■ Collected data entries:
- - - -

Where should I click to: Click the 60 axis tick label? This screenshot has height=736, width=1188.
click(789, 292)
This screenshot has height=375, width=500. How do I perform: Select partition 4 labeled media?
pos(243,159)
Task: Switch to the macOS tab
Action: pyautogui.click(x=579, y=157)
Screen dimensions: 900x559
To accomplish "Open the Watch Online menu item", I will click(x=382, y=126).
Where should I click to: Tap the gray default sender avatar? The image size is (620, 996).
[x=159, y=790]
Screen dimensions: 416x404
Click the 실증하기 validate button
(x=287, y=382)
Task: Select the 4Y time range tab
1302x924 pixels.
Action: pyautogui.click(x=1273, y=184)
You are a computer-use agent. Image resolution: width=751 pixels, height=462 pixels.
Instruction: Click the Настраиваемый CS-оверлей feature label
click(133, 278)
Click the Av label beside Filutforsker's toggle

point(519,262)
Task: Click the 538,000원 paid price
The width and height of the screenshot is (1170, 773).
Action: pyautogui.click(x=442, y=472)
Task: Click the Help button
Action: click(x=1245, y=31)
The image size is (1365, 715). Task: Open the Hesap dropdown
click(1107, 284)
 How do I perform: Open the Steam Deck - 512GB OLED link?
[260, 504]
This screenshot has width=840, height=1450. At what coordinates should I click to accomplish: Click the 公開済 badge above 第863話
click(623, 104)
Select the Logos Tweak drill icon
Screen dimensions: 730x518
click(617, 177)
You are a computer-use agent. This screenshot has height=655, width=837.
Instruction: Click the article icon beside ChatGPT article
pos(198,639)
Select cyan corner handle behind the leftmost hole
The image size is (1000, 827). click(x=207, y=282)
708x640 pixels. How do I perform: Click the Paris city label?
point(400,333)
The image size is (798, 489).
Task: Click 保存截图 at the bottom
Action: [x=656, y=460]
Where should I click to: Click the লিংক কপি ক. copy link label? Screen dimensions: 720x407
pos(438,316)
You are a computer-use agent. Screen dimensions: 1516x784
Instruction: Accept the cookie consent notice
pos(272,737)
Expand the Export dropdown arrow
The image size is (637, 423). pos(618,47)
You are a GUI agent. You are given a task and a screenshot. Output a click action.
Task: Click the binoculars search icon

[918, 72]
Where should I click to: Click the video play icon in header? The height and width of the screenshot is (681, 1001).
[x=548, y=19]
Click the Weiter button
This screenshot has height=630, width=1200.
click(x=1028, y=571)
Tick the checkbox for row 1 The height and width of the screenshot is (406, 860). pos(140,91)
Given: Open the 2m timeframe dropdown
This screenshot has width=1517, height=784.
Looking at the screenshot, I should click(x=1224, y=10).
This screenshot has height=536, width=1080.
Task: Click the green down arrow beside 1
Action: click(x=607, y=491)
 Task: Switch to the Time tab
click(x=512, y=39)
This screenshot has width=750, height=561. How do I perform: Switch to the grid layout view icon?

- - - -

■ What the exercise asks:
Having read the records above, reproduce each one exactly.

■ Answer to this problem:
Where should I click to: Click the 60 axis tick label? This screenshot has height=736, width=1188.
click(789, 292)
This screenshot has height=375, width=500. How do I perform: Select partition 4 labeled media?
pos(243,159)
Task: Switch to the macOS tab
Action: pyautogui.click(x=579, y=157)
Screen dimensions: 900x559
To accomplish "Open the Watch Online menu item", I will click(x=382, y=126).
Where should I click to: Tap the gray default sender avatar? The image size is (620, 996).
[x=159, y=790]
Screen dimensions: 416x404
Click the 실증하기 validate button
(x=287, y=382)
Task: Select the 4Y time range tab
1302x924 pixels.
Action: pyautogui.click(x=1273, y=184)
You are a computer-use agent. Image resolution: width=751 pixels, height=462 pixels.
Instruction: Click the Настраиваемый CS-оверлей feature label
click(133, 278)
Click the Av label beside Filutforsker's toggle

point(519,262)
Task: Click the 538,000원 paid price
The width and height of the screenshot is (1170, 773).
Action: pyautogui.click(x=442, y=472)
Task: Click the Help button
Action: click(x=1245, y=31)
The image size is (1365, 715). Task: Open the Hesap dropdown
click(1107, 284)
 How do I perform: Open the Steam Deck - 512GB OLED link?
[260, 504]
This screenshot has width=840, height=1450. At what coordinates should I click to accomplish: Click the 公開済 badge above 第863話
click(623, 104)
Select the Logos Tweak drill icon
Screen dimensions: 730x518
click(617, 177)
You are a computer-use agent. This screenshot has height=655, width=837.
Instruction: Click the article icon beside ChatGPT article
pos(198,639)
Select cyan corner handle behind the leftmost hole
The image size is (1000, 827). click(x=207, y=282)
708x640 pixels. How do I perform: Click the Paris city label?
point(400,333)
The image size is (798, 489).
Task: Click 保存截图 at the bottom
Action: [x=656, y=460]
Where should I click to: Click the লিংক কপি ক. copy link label? Screen dimensions: 720x407
pos(438,316)
You are a computer-use agent. Screen dimensions: 1516x784
Instruction: Accept the cookie consent notice
pos(272,737)
Expand the Export dropdown arrow
The image size is (637, 423). pos(618,47)
You are a GUI agent. You are given a task and a screenshot. Output a click action.
Task: Click the binoculars search icon

[918, 72]
Where should I click to: Click the video play icon in header? The height and width of the screenshot is (681, 1001).
[x=548, y=19]
Click the Weiter button
This screenshot has height=630, width=1200.
click(x=1028, y=571)
Tick the checkbox for row 1 The height and width of the screenshot is (406, 860). pos(140,91)
Given: Open the 2m timeframe dropdown
This screenshot has width=1517, height=784.
Looking at the screenshot, I should click(x=1224, y=10).
This screenshot has height=536, width=1080.
Task: Click the green down arrow beside 1
Action: click(x=607, y=491)
 Task: Switch to the Time tab
click(x=512, y=39)
This screenshot has width=750, height=561. How do I perform: Switch to the grid layout view icon?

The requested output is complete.